Good Guys to the Rescue!

By July 21, 2015

goodbacteria You may have heard the terms good bacteria, probiotics, prebiotics or healthy flora being used in the marketing of yogurt and other foods, or in conversation with your friends. Using probiotics for digestive support has increased tremendously since the mid-1990s. But why are probiotics so important? What benefits do they have for health other than the regulation of digestion?

Your digestive process

Once the mouth and stomach have broken down our foods, the small intestine works to absorb the nutrients. Any undigested food that the small intestine is unable to use enters the large intestine where our bacteria further breaks it down and absorbs anything that’s leftover.

The role of the “good guys”

The large intestine is not a sterile place. It is home to bacteria called “flora” that are made up of approximately three pounds of bacteria and other micro-organisms; both good and bad, competing for nutrients and space.

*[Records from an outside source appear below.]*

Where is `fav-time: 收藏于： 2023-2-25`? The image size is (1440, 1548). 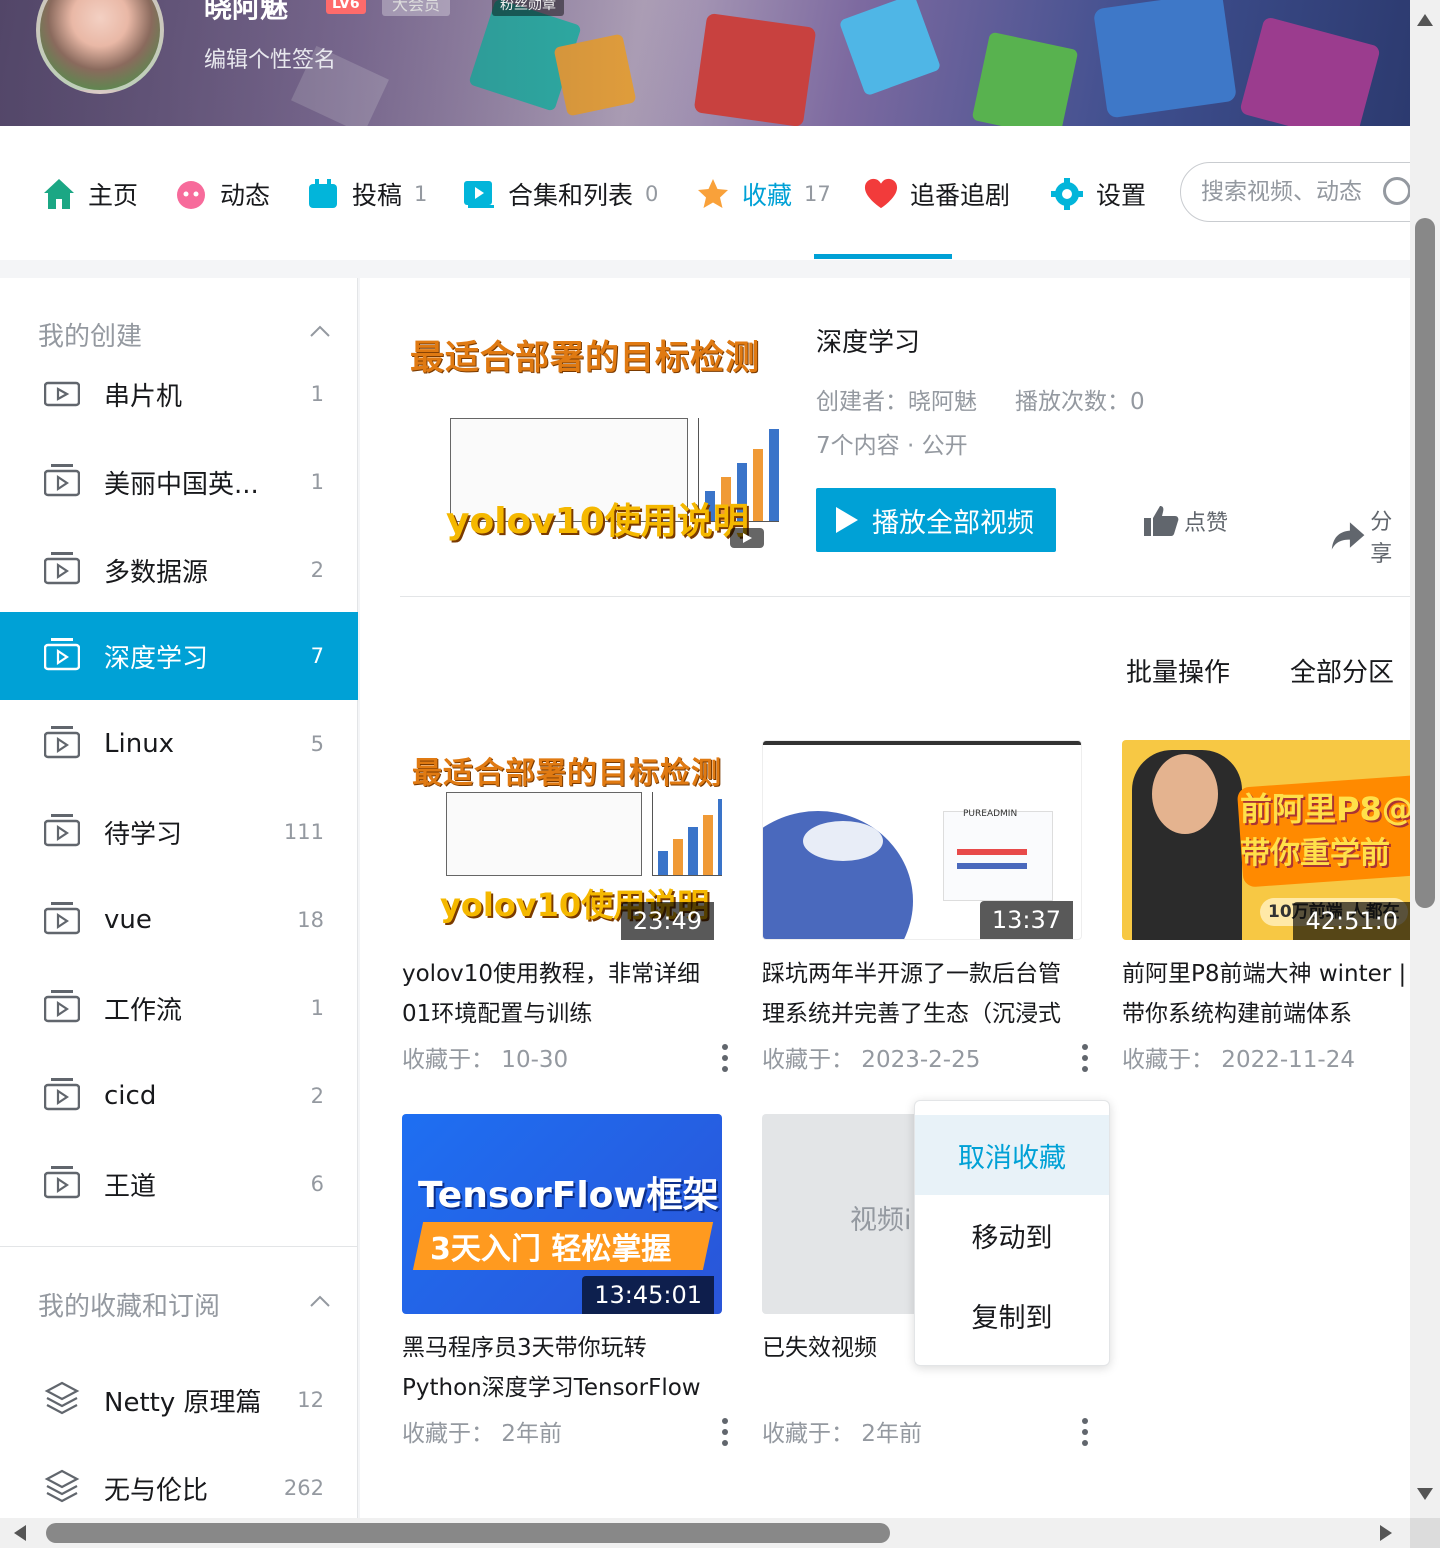 fav-time: 收藏于： 2023-2-25 is located at coordinates (925, 1057).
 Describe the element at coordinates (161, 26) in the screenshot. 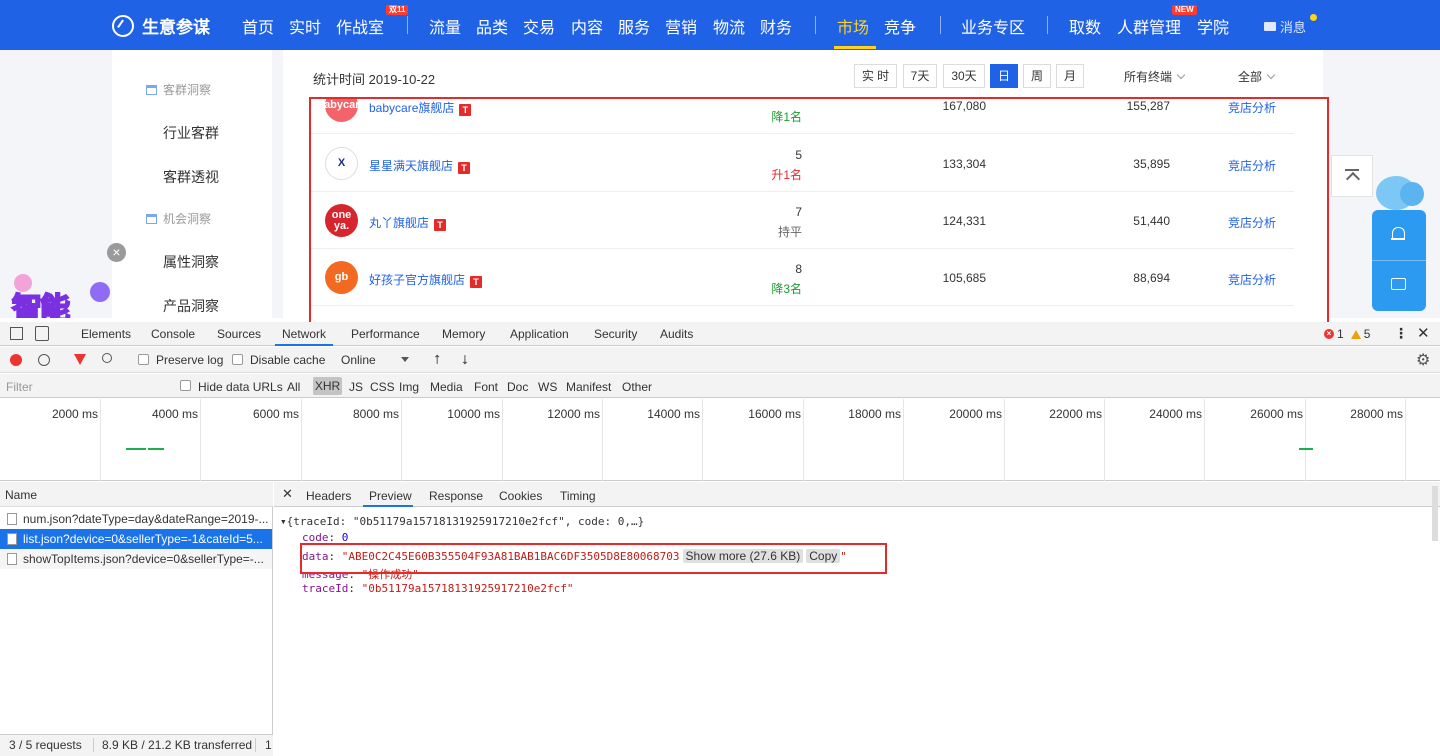

I see `brand-logo: 生意参谋` at that location.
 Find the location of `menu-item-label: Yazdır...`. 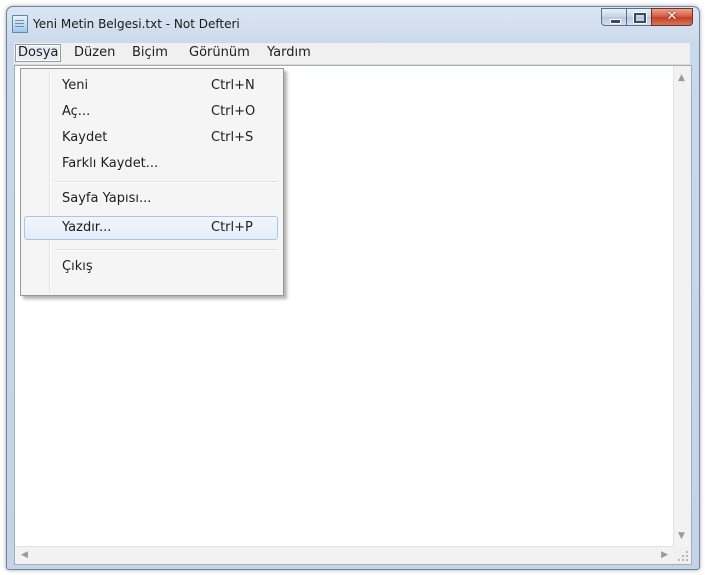

menu-item-label: Yazdır... is located at coordinates (87, 228).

Good bacteria:
  • Supports the immune system
  • Stimulates the gut mucosa to produce antibodies to pathogens
  • Produces natural antifungal and antibiotic substances
  • Produces vitamin K, which is essential for the formation and repair of our bones
  • Produces B vitamins required to maintain the muscle tone in the gastrointestinal tract that regulates digestion
  • Reduces the low-grade inflammation that can contribute to obesity
  • Uses nutrients, including vitamins, minerals, proteins, fats, and carbohydrates, making it easier to digest foods properly and efficiently, so we store less energy and fat
  • Metabolizes and recycles hormones, including estrogen, thyroid hormones, and phytoestrogens
Good bacteria are known to help prevent food allergies, decrease gas, bloating, indigestion, acne, eczema, psoriasis, bad breath, colds, flu, chronic fatigue and high cholesterol levels. This is because they properly break down the remaining nutrients of your foods, control the acidity (pH level) of the intestines, and secrete acids that less friendly microbes cannot tolerate well.

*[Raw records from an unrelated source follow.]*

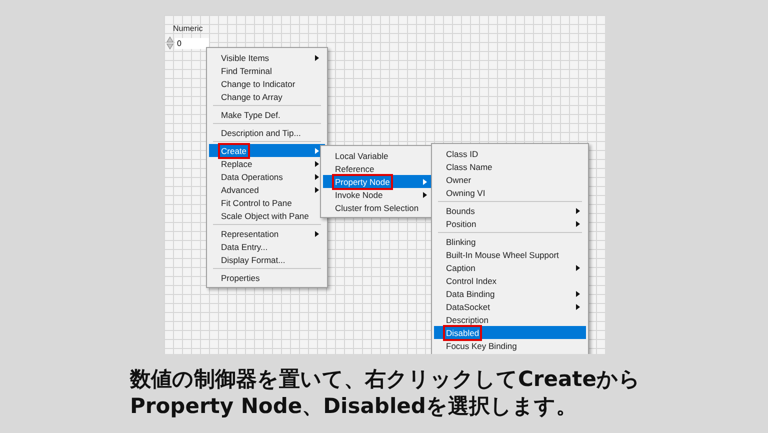  Describe the element at coordinates (510, 294) in the screenshot. I see `menu-item: Data Binding` at that location.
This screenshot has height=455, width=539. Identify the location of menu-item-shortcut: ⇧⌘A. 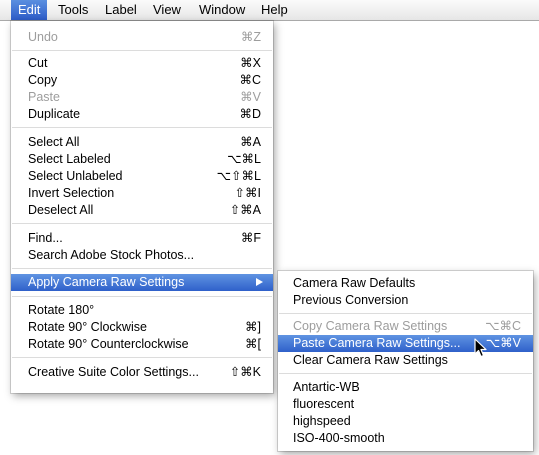
(245, 210).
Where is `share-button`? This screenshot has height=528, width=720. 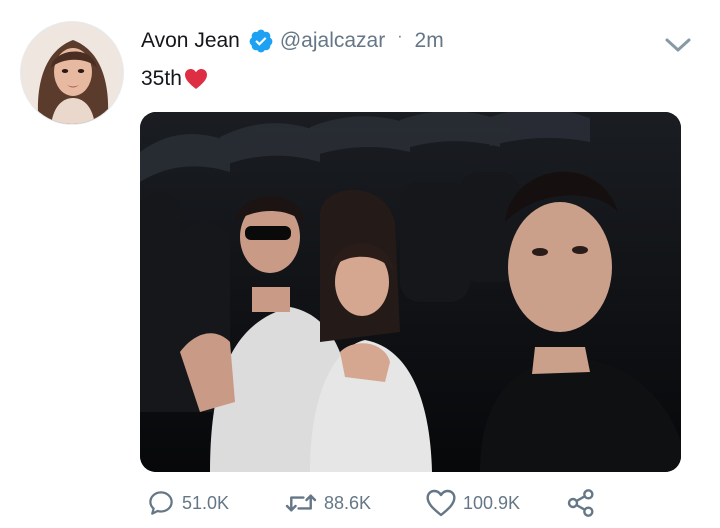 share-button is located at coordinates (581, 503).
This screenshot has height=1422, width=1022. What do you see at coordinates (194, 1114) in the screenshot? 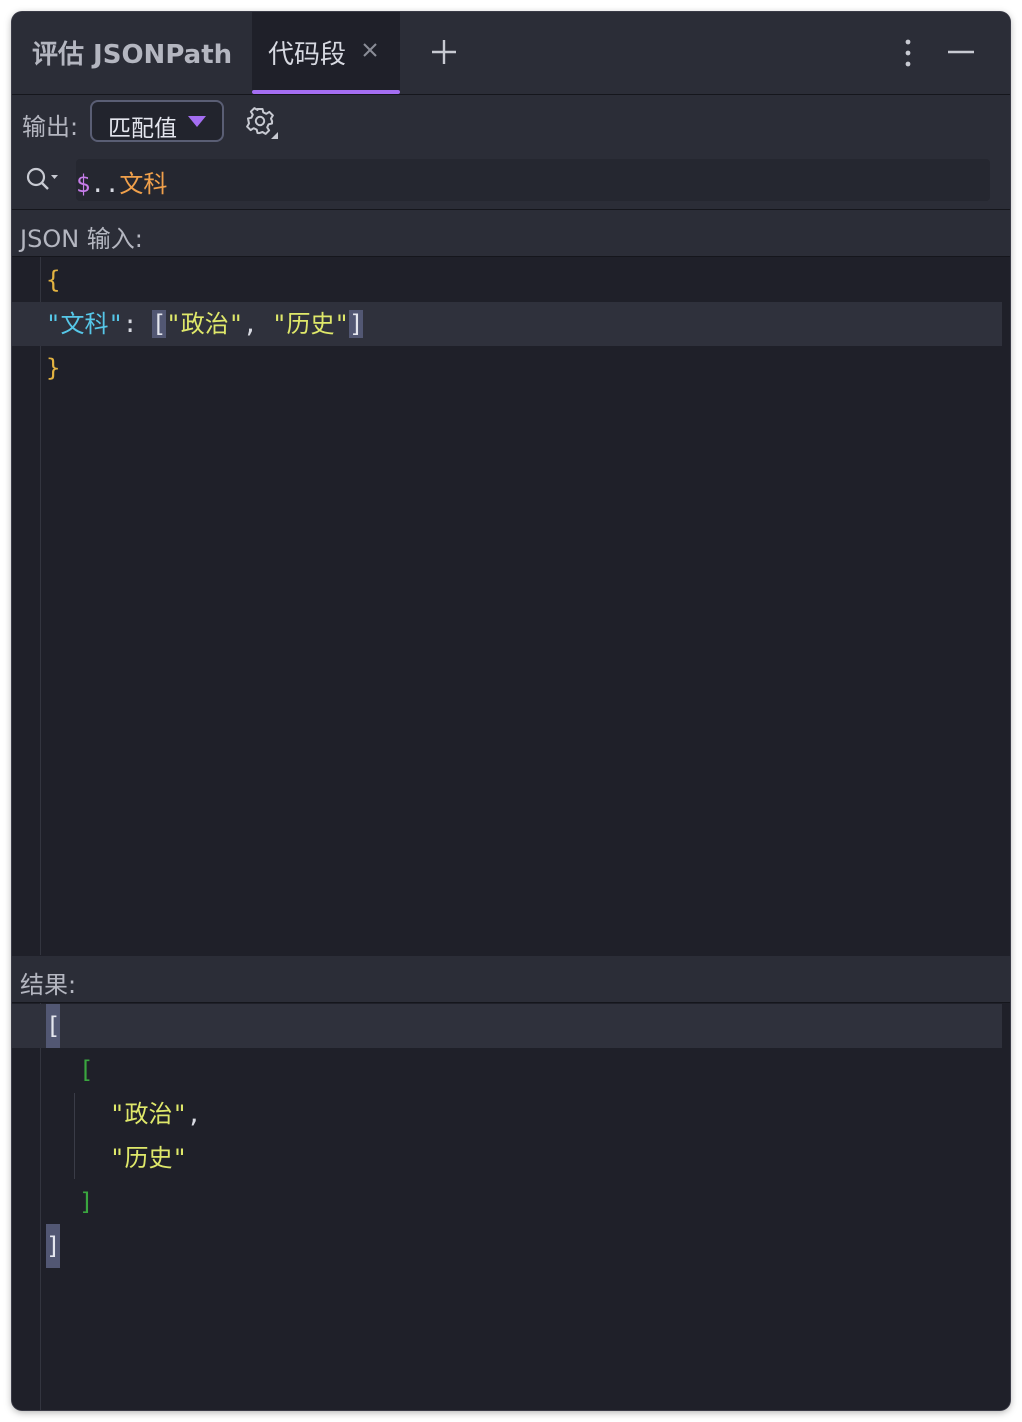
I see `result-comma: ,` at bounding box center [194, 1114].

Unbalanced flora and disease

Almost 80% of your immune system is located in your large intestine. This means supporting your digestive health is essential to supporting your immune system, your number one defense system against all disease. If too many bad bacteria are present in your digestive tract, it can lead to imbalanced intestinal flora with disrupted or slowed digestion. Slow digestion is like leaving food lying around in a dark, damp, warm germ-infested tube for a day or more. Bad bacteria gladly assimilate anything that you are slow to digest and spews their excretions into your intestine. These toxins can prevent good bacteria from growing, and can provide a comfortably toxic environment that permits other bad bacteria to grow and thrive.

Supporting healthy bacteria

We can support our healthy bacteria by feeding it living microorganisms that, once ingested, will directly become our healthy flora (probiotics), or by consuming non-digestible food that selectively stimulates the growth of “good” bacteria (prebiotics). Probiotics can be found in foods with lactobacillus and/or bifidobacteria like yogurt, butter, milk, goat’s milk, coconut water, and soy milk products. These good bacteria also grow naturally in fermented milk, kefir, natto, miso, kimchee, tempeh, and sauerkraut. As mentioned, prebiotics stimulate the growth of healthy bacteria. But healthy bacteria need to be in the gut before they can be stimulated to grow. Start off with probiotic sources to build up the good guys and then support growth by consuming sources of prebiotics such as dandelion greens, spinach, kale, artichokes, legumes, onions, leeks, garlic, oatmeal, flaxseed, barley, and soy yogurt. What you eat and your level of stress have a huge impact on the balance of bacteria in your gut. Incorporating foods that will build and grow your flora while supporting a balanced state of mind through yoga, meditation, breathing techniques, and smiling, will ensure that you’re building and supporting healthy flora for years to come. Do you supplement your diet with probiotics? If so, what’s your routine?